◆ Dataset entries
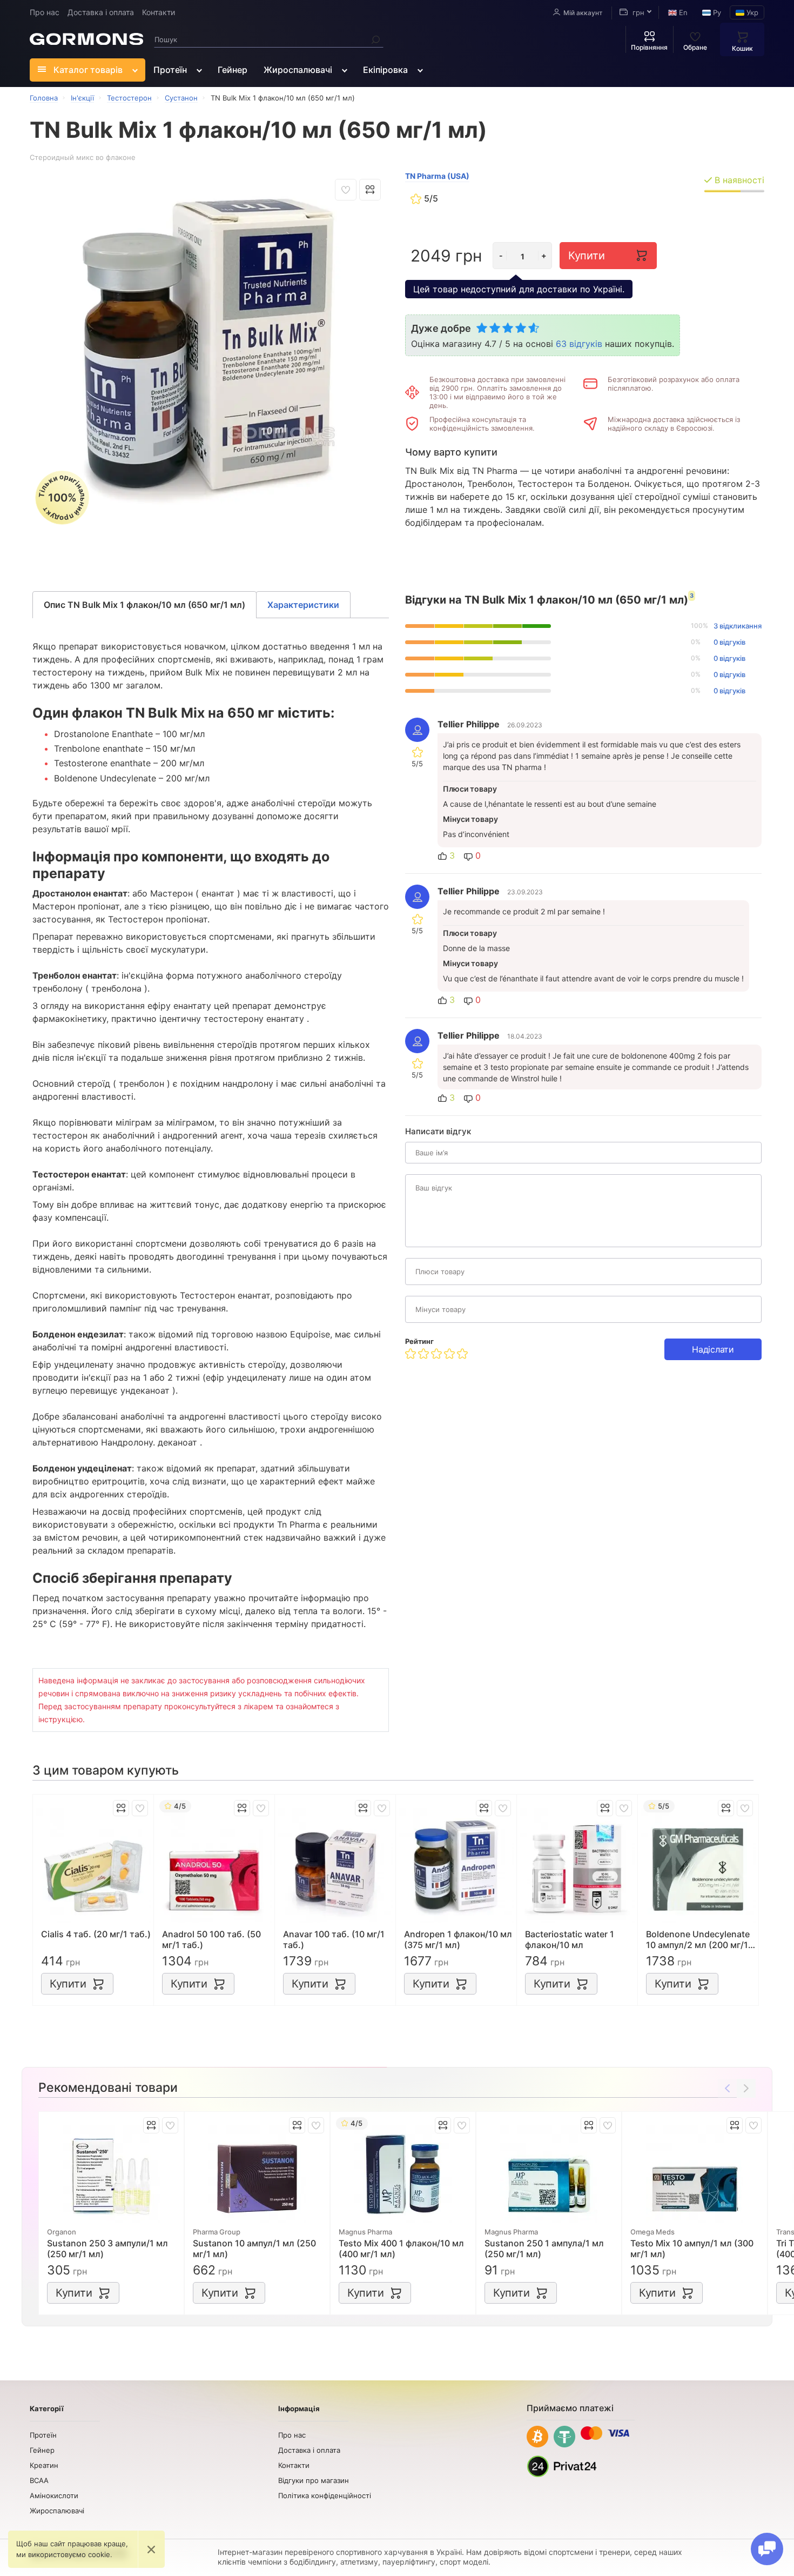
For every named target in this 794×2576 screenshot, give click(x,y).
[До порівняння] (370, 189)
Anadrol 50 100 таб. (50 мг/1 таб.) (211, 1939)
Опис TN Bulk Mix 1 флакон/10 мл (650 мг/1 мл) (144, 604)
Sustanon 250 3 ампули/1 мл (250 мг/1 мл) (107, 2248)
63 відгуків (579, 343)
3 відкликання (738, 625)
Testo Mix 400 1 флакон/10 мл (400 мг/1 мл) (401, 2248)
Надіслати (713, 1349)
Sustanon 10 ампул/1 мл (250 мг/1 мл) (254, 2248)
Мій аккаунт (583, 13)
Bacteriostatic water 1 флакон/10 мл (569, 1939)
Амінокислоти (54, 2495)
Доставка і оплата (101, 12)
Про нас (44, 12)
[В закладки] (345, 189)
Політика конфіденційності (324, 2495)
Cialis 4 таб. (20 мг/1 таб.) (96, 1934)
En (682, 12)
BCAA (39, 2480)
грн (637, 12)
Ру (716, 12)
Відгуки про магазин (313, 2480)
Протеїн (170, 69)
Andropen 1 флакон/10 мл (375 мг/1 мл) (458, 1939)
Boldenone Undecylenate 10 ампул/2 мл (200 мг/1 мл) (698, 1939)
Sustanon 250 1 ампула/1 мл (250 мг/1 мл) (544, 2248)
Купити (586, 255)
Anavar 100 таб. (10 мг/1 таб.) (334, 1939)
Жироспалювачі (298, 69)
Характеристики (303, 604)
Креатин (44, 2465)
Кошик (742, 48)
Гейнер (232, 69)
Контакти (158, 12)
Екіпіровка (385, 69)
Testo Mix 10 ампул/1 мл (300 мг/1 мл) (691, 2248)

◆ Task description
Everything from the line containing "[В закладки] (345, 189)" through the last line of the records must be given again exactly; leave out all other lines.

◆ Problem solution
[В закладки] (345, 189)
Політика конфіденційності (324, 2495)
Cialis 4 таб. (20 мг/1 таб.) (96, 1934)
En (682, 12)
BCAA (39, 2480)
грн (637, 12)
Ру (716, 12)
Відгуки про магазин (313, 2480)
Протеїн (170, 69)
Andropen 1 флакон/10 мл (375 мг/1 мл) (458, 1939)
Boldenone Undecylenate 10 ампул/2 мл (200 мг/1 мл) (698, 1939)
Sustanon 250 1 ампула/1 мл (250 мг/1 мл) (544, 2248)
Купити (586, 255)
Anavar 100 таб. (10 мг/1 таб.) (334, 1939)
Жироспалювачі (298, 69)
Характеристики (303, 604)
Креатин (44, 2465)
Кошик (742, 48)
Гейнер (232, 69)
Контакти (158, 12)
Екіпіровка (385, 69)
Testo Mix 10 ампул/1 мл (300 мг/1 мл) (691, 2248)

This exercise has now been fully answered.